**SUPPLIED RECORDS:**
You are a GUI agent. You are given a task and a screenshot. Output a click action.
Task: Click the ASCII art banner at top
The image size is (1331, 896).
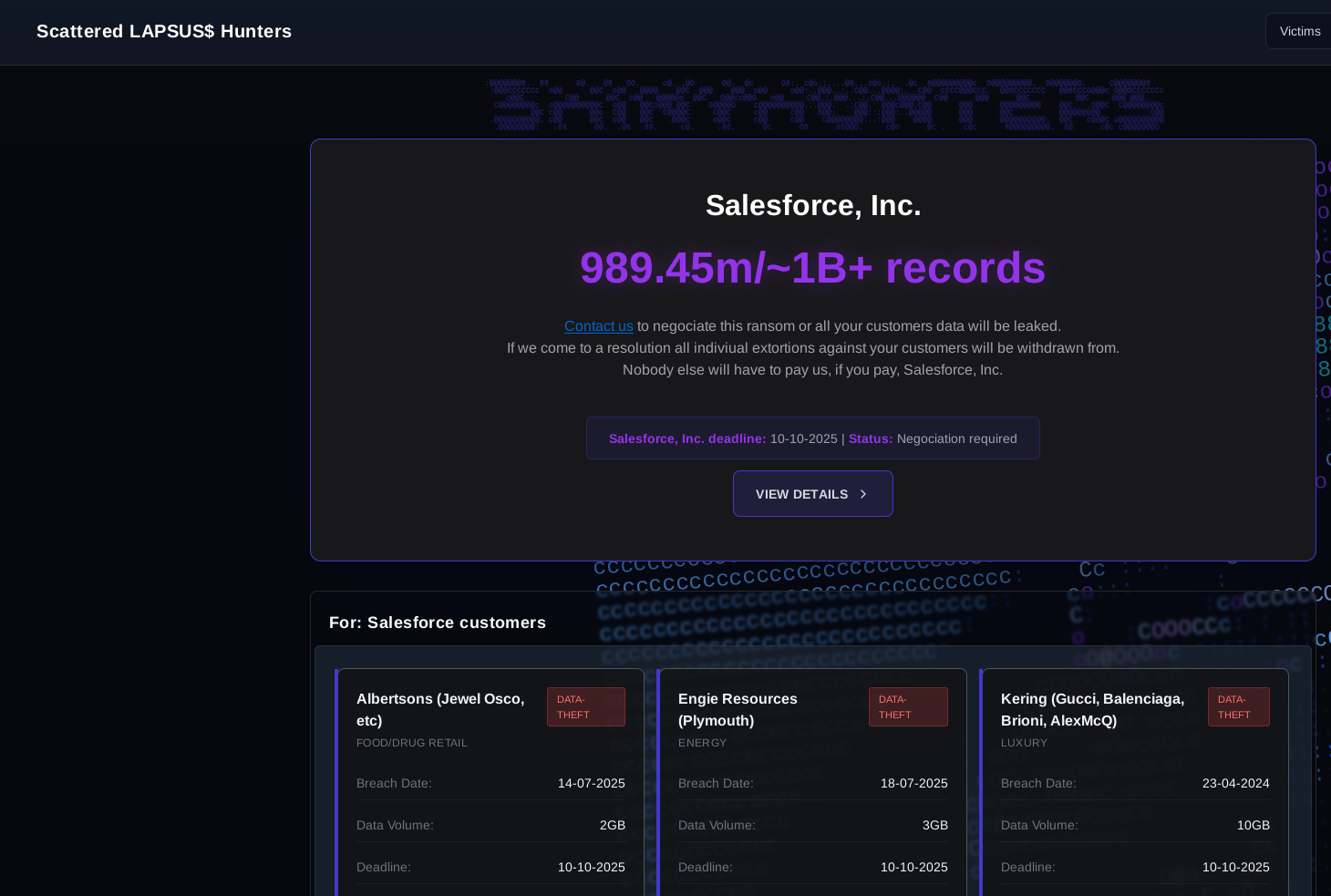coord(825,106)
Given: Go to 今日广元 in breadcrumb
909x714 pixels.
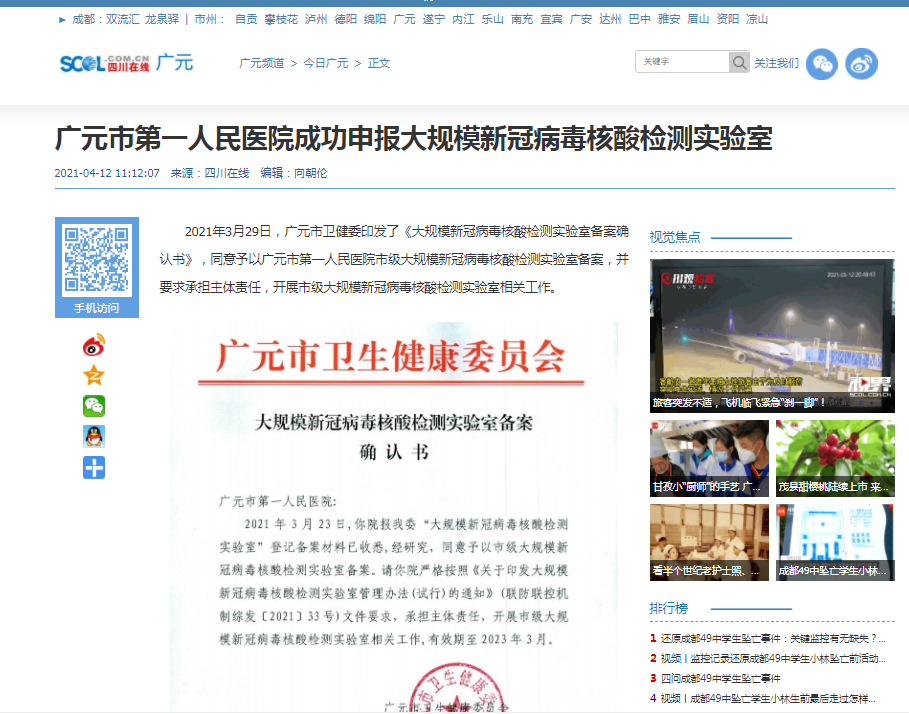Looking at the screenshot, I should pyautogui.click(x=325, y=63).
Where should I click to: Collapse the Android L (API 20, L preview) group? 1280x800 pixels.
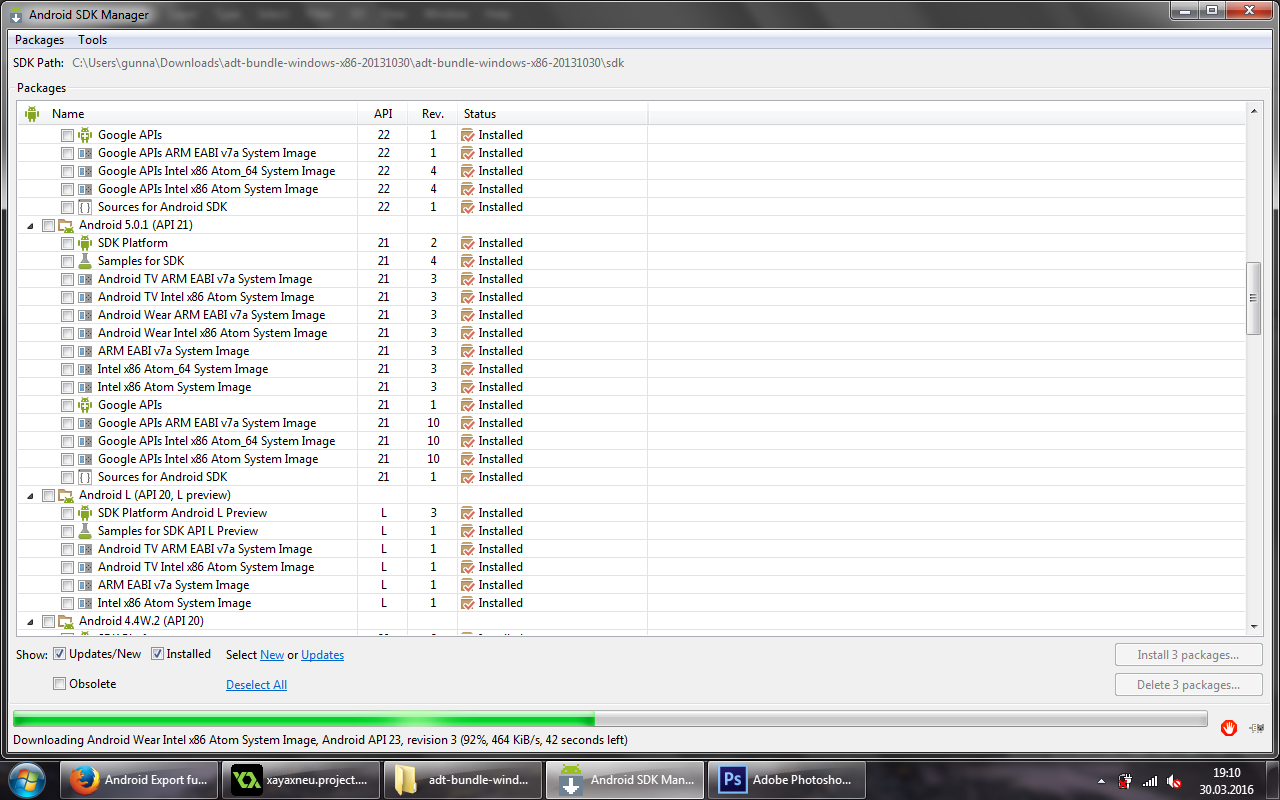(x=30, y=495)
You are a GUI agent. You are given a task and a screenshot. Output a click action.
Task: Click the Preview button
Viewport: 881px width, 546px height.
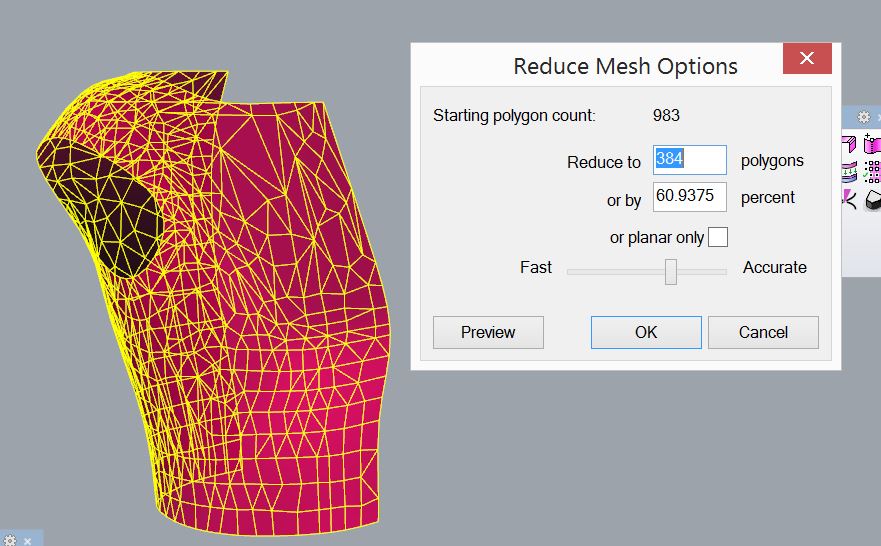click(x=488, y=332)
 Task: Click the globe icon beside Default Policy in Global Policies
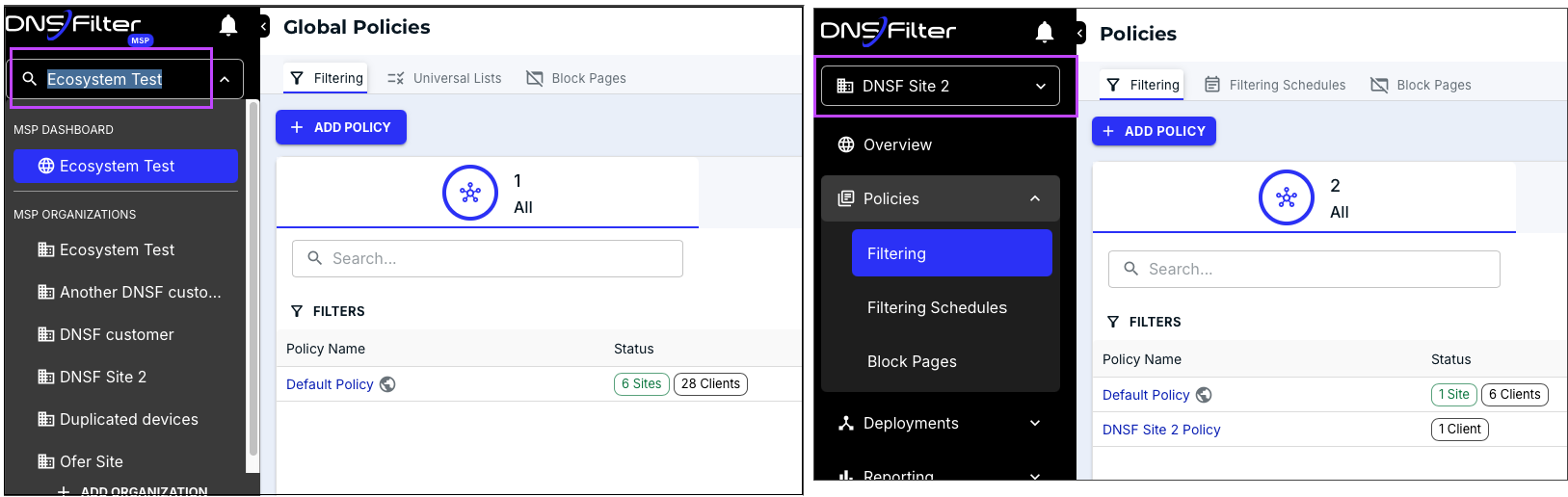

**TASK OBJECTIVE:**
Nothing but the pictures may be dropped; output the records above exactly.

**RESPONSE TO THIS TASK:**
You are a GUI agent. You are given a task and a screenshot. Output a click action.
Task: Click the ASCII art banner at top
The image size is (1331, 896).
coord(825,106)
Given: Go to 今日广元 in breadcrumb
909x714 pixels.
Looking at the screenshot, I should pyautogui.click(x=325, y=63).
Where should I click to: Collapse the Android L (API 20, L preview) group? 1280x800 pixels.
(x=30, y=495)
You are a GUI agent. You are given a task and a screenshot. Output a click action.
Task: Click the Preview button
Viewport: 881px width, 546px height.
click(x=488, y=332)
 Task: Click the globe icon beside Default Policy in Global Policies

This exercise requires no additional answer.